Task goal: Lay out every line of the records below as a Markdown table with the columns "Row" and "Line", skipping blank lines.

Dataset entries:

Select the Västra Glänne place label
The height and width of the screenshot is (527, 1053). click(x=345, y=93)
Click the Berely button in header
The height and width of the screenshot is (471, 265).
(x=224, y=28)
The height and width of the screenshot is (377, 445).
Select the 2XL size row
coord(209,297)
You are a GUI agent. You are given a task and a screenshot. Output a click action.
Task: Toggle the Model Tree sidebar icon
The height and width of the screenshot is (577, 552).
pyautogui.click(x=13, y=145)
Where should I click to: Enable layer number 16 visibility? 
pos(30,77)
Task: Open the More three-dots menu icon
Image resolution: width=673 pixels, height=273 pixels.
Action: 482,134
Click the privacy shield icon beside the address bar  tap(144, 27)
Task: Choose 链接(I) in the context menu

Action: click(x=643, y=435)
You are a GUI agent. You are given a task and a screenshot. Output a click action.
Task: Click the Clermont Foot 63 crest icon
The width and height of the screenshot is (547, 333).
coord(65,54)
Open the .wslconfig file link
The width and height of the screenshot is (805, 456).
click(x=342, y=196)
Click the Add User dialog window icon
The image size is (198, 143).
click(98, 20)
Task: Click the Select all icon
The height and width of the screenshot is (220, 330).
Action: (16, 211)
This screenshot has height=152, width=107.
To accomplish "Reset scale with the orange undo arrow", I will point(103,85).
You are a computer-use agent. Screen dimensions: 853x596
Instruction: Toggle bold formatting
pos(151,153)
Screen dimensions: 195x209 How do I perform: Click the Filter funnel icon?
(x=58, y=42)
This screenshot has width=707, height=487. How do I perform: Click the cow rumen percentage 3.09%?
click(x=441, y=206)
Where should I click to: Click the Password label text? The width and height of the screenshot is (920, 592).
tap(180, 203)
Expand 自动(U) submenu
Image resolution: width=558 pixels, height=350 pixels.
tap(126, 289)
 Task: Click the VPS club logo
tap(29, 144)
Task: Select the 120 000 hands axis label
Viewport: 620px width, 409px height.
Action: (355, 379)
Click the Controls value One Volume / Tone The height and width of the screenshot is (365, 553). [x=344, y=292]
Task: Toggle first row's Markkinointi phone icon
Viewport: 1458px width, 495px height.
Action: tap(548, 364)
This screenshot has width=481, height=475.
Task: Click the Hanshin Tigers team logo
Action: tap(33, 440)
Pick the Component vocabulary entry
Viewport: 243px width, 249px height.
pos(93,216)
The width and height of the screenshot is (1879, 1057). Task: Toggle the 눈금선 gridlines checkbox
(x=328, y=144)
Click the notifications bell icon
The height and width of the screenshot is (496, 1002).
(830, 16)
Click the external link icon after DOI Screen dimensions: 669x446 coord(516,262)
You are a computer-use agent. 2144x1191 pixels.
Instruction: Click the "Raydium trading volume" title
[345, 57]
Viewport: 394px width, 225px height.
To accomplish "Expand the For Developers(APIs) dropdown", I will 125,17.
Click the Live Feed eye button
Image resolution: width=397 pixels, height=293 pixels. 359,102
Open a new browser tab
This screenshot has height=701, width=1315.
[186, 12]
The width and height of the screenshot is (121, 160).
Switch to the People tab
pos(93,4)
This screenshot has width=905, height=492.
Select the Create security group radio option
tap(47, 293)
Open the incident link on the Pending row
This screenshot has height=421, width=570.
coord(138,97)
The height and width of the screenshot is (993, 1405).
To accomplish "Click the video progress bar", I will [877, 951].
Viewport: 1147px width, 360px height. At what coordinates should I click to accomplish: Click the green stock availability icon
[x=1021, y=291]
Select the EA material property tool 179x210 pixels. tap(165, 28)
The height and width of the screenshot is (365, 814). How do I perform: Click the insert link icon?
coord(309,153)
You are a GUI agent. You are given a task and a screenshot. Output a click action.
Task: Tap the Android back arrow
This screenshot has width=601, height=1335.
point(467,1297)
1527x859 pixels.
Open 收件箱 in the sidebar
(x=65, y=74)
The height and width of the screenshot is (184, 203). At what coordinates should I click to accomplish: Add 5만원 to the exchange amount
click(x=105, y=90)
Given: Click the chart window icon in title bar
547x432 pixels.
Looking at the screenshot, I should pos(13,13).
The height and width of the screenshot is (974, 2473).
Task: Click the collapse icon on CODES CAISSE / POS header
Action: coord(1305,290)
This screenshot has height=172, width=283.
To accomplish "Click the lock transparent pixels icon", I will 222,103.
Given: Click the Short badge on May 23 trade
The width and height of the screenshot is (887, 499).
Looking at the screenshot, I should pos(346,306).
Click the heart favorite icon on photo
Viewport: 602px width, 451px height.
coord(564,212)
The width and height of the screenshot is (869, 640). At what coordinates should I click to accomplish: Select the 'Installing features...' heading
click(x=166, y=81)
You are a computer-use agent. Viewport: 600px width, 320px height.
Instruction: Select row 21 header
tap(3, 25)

Solution:
| Row | Line |
|---|---|
| 1 | Select the Västra Glänne place label |
| 2 | The height and width of the screenshot is (527, 1053). click(x=345, y=93) |
| 3 | Click the Berely button in header |
| 4 | The height and width of the screenshot is (471, 265). |
| 5 | (x=224, y=28) |
| 6 | The height and width of the screenshot is (377, 445). |
| 7 | Select the 2XL size row |
| 8 | coord(209,297) |
| 9 | You are a GUI agent. You are given a task and a screenshot. Output a click action. |
| 10 | Task: Toggle the Model Tree sidebar icon |
| 11 | The height and width of the screenshot is (577, 552). |
| 12 | pyautogui.click(x=13, y=145) |
| 13 | Where should I click to: Enable layer number 16 visibility?  |
| 14 | pos(30,77) |
| 15 | Task: Open the More three-dots menu icon |
| 16 | Image resolution: width=673 pixels, height=273 pixels. |
| 17 | Action: 482,134 |
| 18 | Click the privacy shield icon beside the address bar  tap(144, 27) |
| 19 | Task: Choose 链接(I) in the context menu |
| 20 | Action: click(x=643, y=435) |
| 21 | You are a GUI agent. You are given a task and a screenshot. Output a click action. |
| 22 | Task: Click the Clermont Foot 63 crest icon |
| 23 | The width and height of the screenshot is (547, 333). |
| 24 | coord(65,54) |
| 25 | Open the .wslconfig file link |
| 26 | The width and height of the screenshot is (805, 456). |
| 27 | click(x=342, y=196) |
| 28 | Click the Add User dialog window icon |
| 29 | The image size is (198, 143). |
| 30 | click(98, 20) |
| 31 | Task: Click the Select all icon |
| 32 | The height and width of the screenshot is (220, 330). |
| 33 | Action: (16, 211) |
| 34 | This screenshot has height=152, width=107. |
| 35 | To accomplish "Reset scale with the orange undo arrow", I will point(103,85). |
| 36 | You are a computer-use agent. Screen dimensions: 853x596 |
| 37 | Instruction: Toggle bold formatting |
| 38 | pos(151,153) |
| 39 | Screen dimensions: 195x209 How do I perform: Click the Filter funnel icon? |
| 40 | (x=58, y=42) |
| 41 | This screenshot has width=707, height=487. How do I perform: Click the cow rumen percentage 3.09%? |
| 42 | click(x=441, y=206) |
| 43 | Where should I click to: Click the Password label text? The width and height of the screenshot is (920, 592). |
| 44 | tap(180, 203) |
| 45 | Expand 自动(U) submenu |
| 46 | Image resolution: width=558 pixels, height=350 pixels. |
| 47 | tap(126, 289) |
| 48 |  Task: Click the VPS club logo |
| 49 | tap(29, 144) |
| 50 | Task: Select the 120 000 hands axis label |
| 51 | Viewport: 620px width, 409px height. |
| 52 | Action: (355, 379) |
| 53 | Click the Controls value One Volume / Tone The height and width of the screenshot is (365, 553). [x=344, y=292] |
| 54 | Task: Toggle first row's Markkinointi phone icon |
| 55 | Viewport: 1458px width, 495px height. |
| 56 | Action: tap(548, 364) |
| 57 | This screenshot has width=481, height=475. |
| 58 | Task: Click the Hanshin Tigers team logo |
| 59 | Action: tap(33, 440) |
| 60 | Pick the Component vocabulary entry |
| 61 | Viewport: 243px width, 249px height. |
| 62 | pos(93,216) |
| 63 | The width and height of the screenshot is (1879, 1057). Task: Toggle the 눈금선 gridlines checkbox |
| 64 | (x=328, y=144) |
| 65 | Click the notifications bell icon |
| 66 | The height and width of the screenshot is (496, 1002). |
| 67 | (830, 16) |
| 68 | Click the external link icon after DOI Screen dimensions: 669x446 coord(516,262) |
| 69 | You are a computer-use agent. 2144x1191 pixels. |
| 70 | Instruction: Click the "Raydium trading volume" title |
| 71 | [345, 57] |
| 72 | Viewport: 394px width, 225px height. |
| 73 | To accomplish "Expand the For Developers(APIs) dropdown", I will 125,17. |
| 74 | Click the Live Feed eye button |
| 75 | Image resolution: width=397 pixels, height=293 pixels. 359,102 |
| 76 | Open a new browser tab |
| 77 | This screenshot has height=701, width=1315. |
| 78 | [186, 12] |
| 79 | The width and height of the screenshot is (121, 160). |
| 80 | Switch to the People tab |
| 81 | pos(93,4) |
| 82 | This screenshot has width=905, height=492. |
| 83 | Select the Create security group radio option |
| 84 | tap(47, 293) |
| 85 | Open the incident link on the Pending row |
| 86 | This screenshot has height=421, width=570. |
| 87 | coord(138,97) |
| 88 | The height and width of the screenshot is (993, 1405). |
| 89 | To accomplish "Click the video progress bar", I will [877, 951]. |
| 90 | Viewport: 1147px width, 360px height. At what coordinates should I click to accomplish: Click the green stock availability icon |
| 91 | [x=1021, y=291] |
| 92 | Select the EA material property tool 179x210 pixels. tap(165, 28) |
| 93 | The height and width of the screenshot is (365, 814). How do I perform: Click the insert link icon? |
| 94 | coord(309,153) |
| 95 | You are a GUI agent. You are given a task and a screenshot. Output a click action. |
| 96 | Task: Tap the Android back arrow |
| 97 | This screenshot has width=601, height=1335. |
| 98 | point(467,1297) |
| 99 | 1527x859 pixels. |
| 100 | Open 收件箱 in the sidebar |
| 101 | (x=65, y=74) |
| 102 | The height and width of the screenshot is (184, 203). At what coordinates should I click to accomplish: Add 5만원 to the exchange amount |
| 103 | click(x=105, y=90) |
| 104 | Given: Click the chart window icon in title bar |
| 105 | 547x432 pixels. |
| 106 | Looking at the screenshot, I should pos(13,13). |
| 107 | The height and width of the screenshot is (974, 2473). |
| 108 | Task: Click the collapse icon on CODES CAISSE / POS header |
| 109 | Action: coord(1305,290) |
| 110 | This screenshot has height=172, width=283. |
| 111 | To accomplish "Click the lock transparent pixels icon", I will 222,103. |
| 112 | Given: Click the Short badge on May 23 trade |
| 113 | The width and height of the screenshot is (887, 499). |
| 114 | Looking at the screenshot, I should pos(346,306). |
| 115 | Click the heart favorite icon on photo |
| 116 | Viewport: 602px width, 451px height. |
| 117 | coord(564,212) |
| 118 | The width and height of the screenshot is (869, 640). At what coordinates should I click to accomplish: Select the 'Installing features...' heading |
| 119 | click(x=166, y=81) |
| 120 | You are a computer-use agent. Viewport: 600px width, 320px height. |
| 121 | Instruction: Select row 21 header |
| 122 | tap(3, 25) |